The Surprising Origins of 5 Popular Christmas Traditions

There are a multitude of fun holiday customs that we have inherited from the generations before us. Have you ever wondered where some of these customs originated from? How did they evolve to be universally accepted Christmas traditions and when did they start? Here is the scoop on some of our most beloved traditions during this festive time of year. Hopefully, this additional background information will help you to see these traditions in a new light so you can better appreciate and enjoy them this year. Or at least, you can have more to talk about over Christmas dinner than the latest gossip from aunt Harriet’s bridge club.  

December 25th

The official day to celebrate Christ’s birth actually started out as the pagan holiday Saturnalia. This celebration was in honor of the pagan god of agriculture, Saturn, and usually occurred during the week of the Winter Solstice. Saturnalia’s festivities typically included lots of food, wine gifts that would be exchanged amongst friends and family. When Christian powers took over around the 4th century, church leaders decided to avoid the inevitable backlash that would occur if they got rid of the beloved holiday. Instead they repurposed the holiday customs to honor the birth of Christ as initiated by Pope Julius I in 350 A.D.  

Baked Christmas Ham

The tradition of having a baked ham at Christmas, also known as a Yule ham, started back in England during the Medieval times. Pagan tradition would roast a boar in the Norse god Freyer’s name as a way to ask Freyer to show favor in towards them in the new year. The tradition was later carried on by the Anglo-Saxons on the Isle of Britain, who integrated this tradition with their Christian beliefs. This custom became a part of the feast of Saint Stephen on December 26th, which eventually became a part of the Christmas festivities we know and love today.  

Red, Green & White: The Official Colors of Christmas

For the pagans, before Christianity became dominant in Britain, holly was an especially symbolic plant that was used in many festivities. The evergreen leaves represented eternal life. It also represented fertility for men, while the red holly berries represented fertility for women. When Christianity took hold, these festive colors maintained their prominence during the holidays, but their significance did slightly change. Green represented eternal life through Christ, while the red represented Christ’s blood as he died on the cross to save all of humankind. White was added later to represent peace.  

Kissing Under The Mistletoe

Throughout the Middle Ages, mistletoe had been associated with fertility and was hung up in houses during December because it was also believed to have the ability to keep evil spirits away during that month. It started showing up in Christmas festivities around the 18th century, when kissing under the mistletoe became a popular game amongst servants. It was said that a man could kiss any woman standing under mistletoe. If a woman refused him, they would then have bad luck. You also had to pick a berry from the mistletoe with each kiss. When the berries ran out, the kissing had to stop.  

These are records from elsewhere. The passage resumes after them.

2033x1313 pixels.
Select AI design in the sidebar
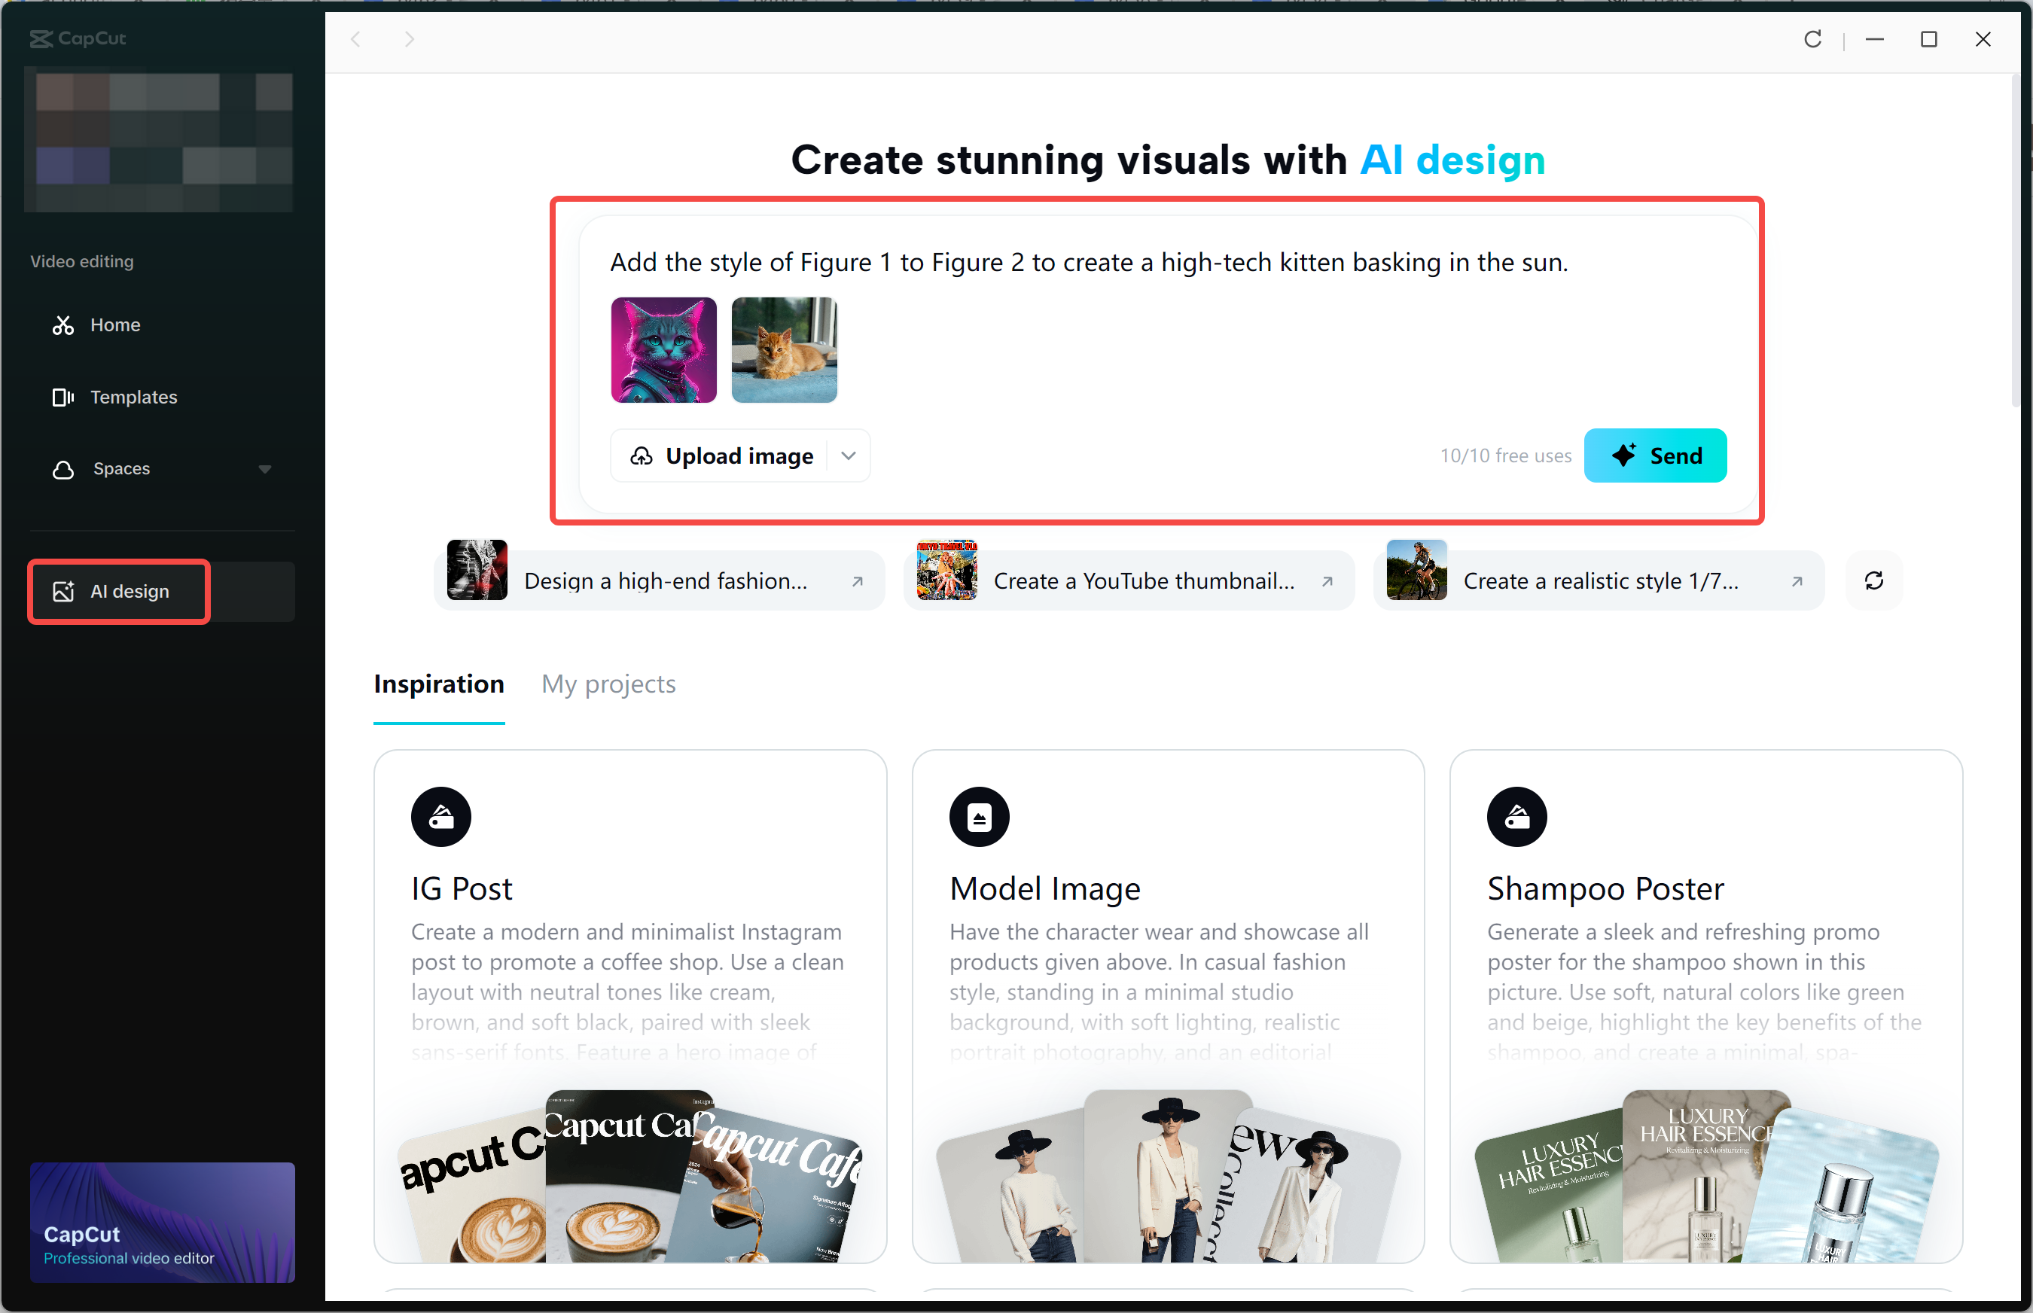129,592
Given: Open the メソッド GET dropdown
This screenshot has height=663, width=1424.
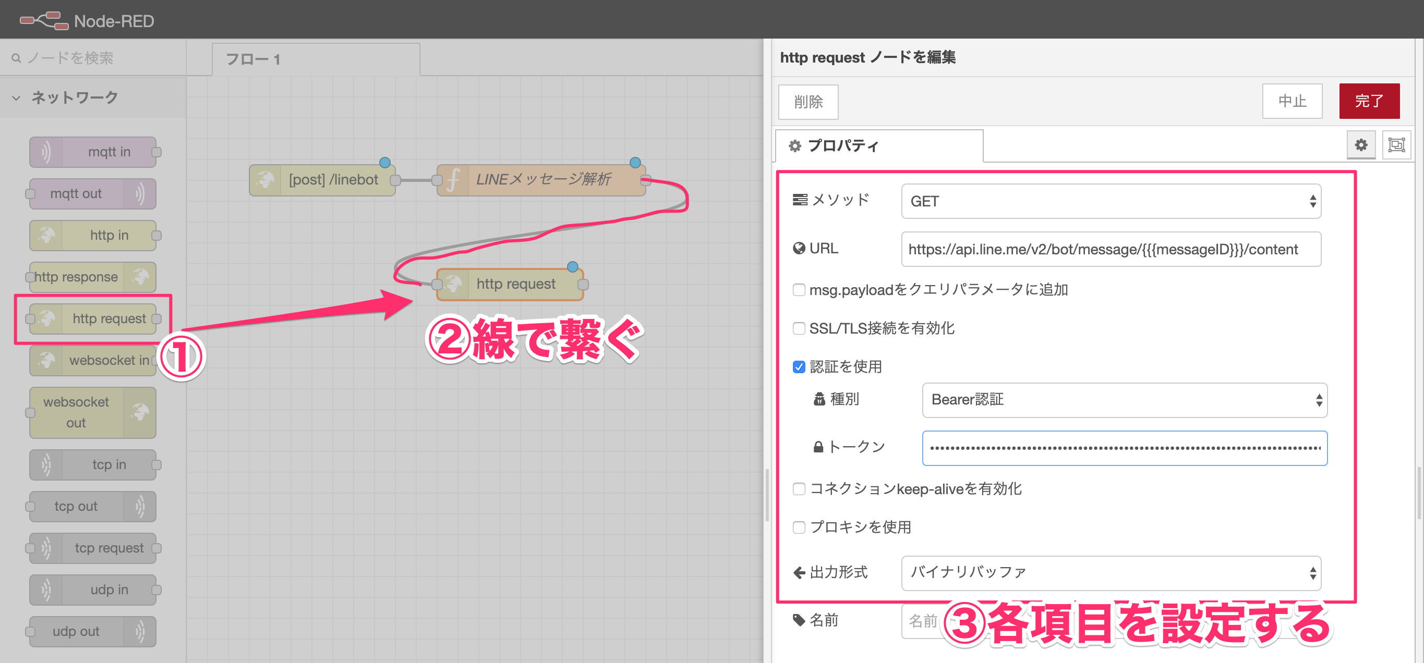Looking at the screenshot, I should (x=1111, y=201).
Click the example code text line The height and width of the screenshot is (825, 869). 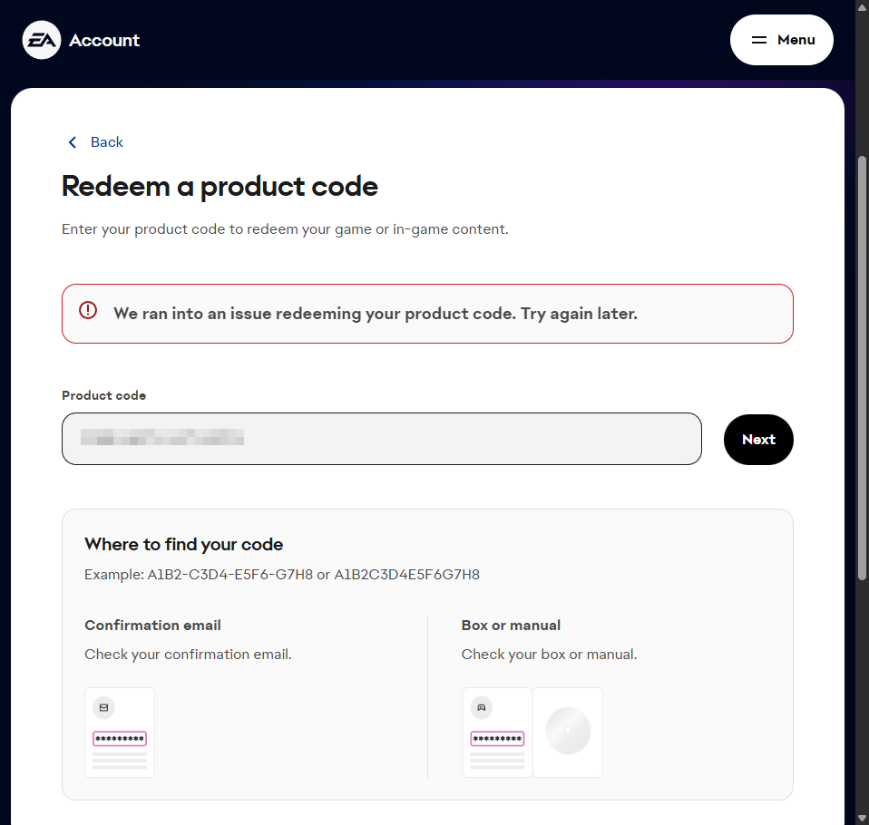[x=282, y=575]
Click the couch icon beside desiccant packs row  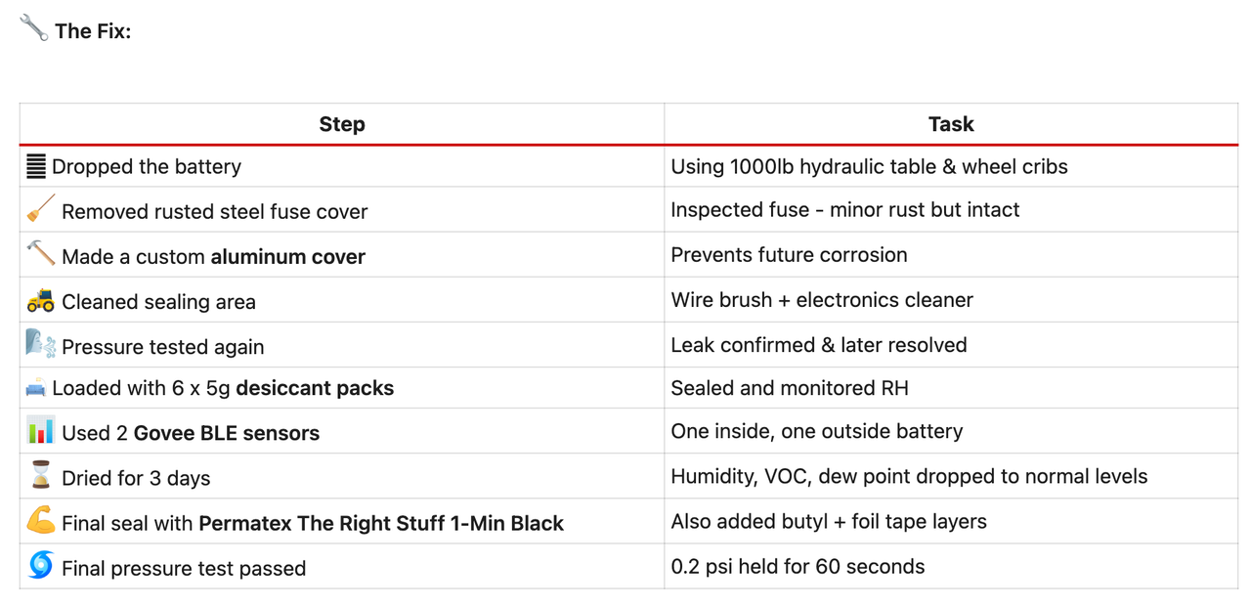[x=36, y=388]

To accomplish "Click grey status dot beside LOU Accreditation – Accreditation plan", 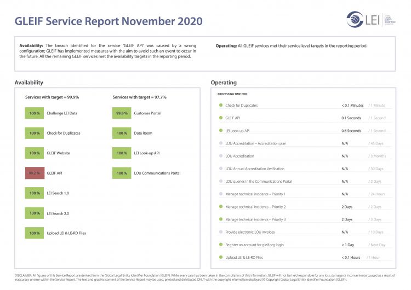I will tap(220, 143).
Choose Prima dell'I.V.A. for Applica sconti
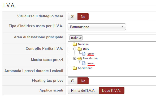This screenshot has height=100, width=156. pos(83,90)
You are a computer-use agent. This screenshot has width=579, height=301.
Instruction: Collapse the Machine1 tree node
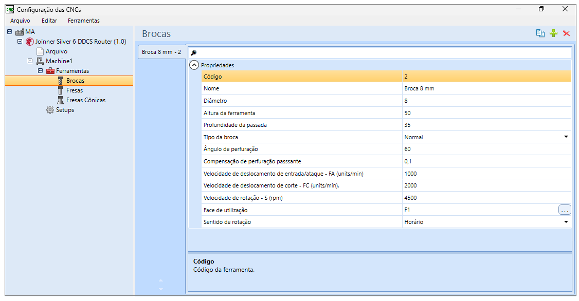30,61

Lighting The Christmas Tree

After Christmas trees became a part of holiday celebrations in Germany around the 17th century, people started decorating the trees with twinkling lights. Although, back then, they used candles that were lit from the fire of the Yule log. The idea was that the light from the candles and the Yule log would bring prosperity to you and your family in the new year. When Thomas Edison developed the light bulb in the 1800’s, people started using electric candles to light Christmas trees. The White House had its first Christmas tree lit with electric candles, as now is the tradition, in 1895.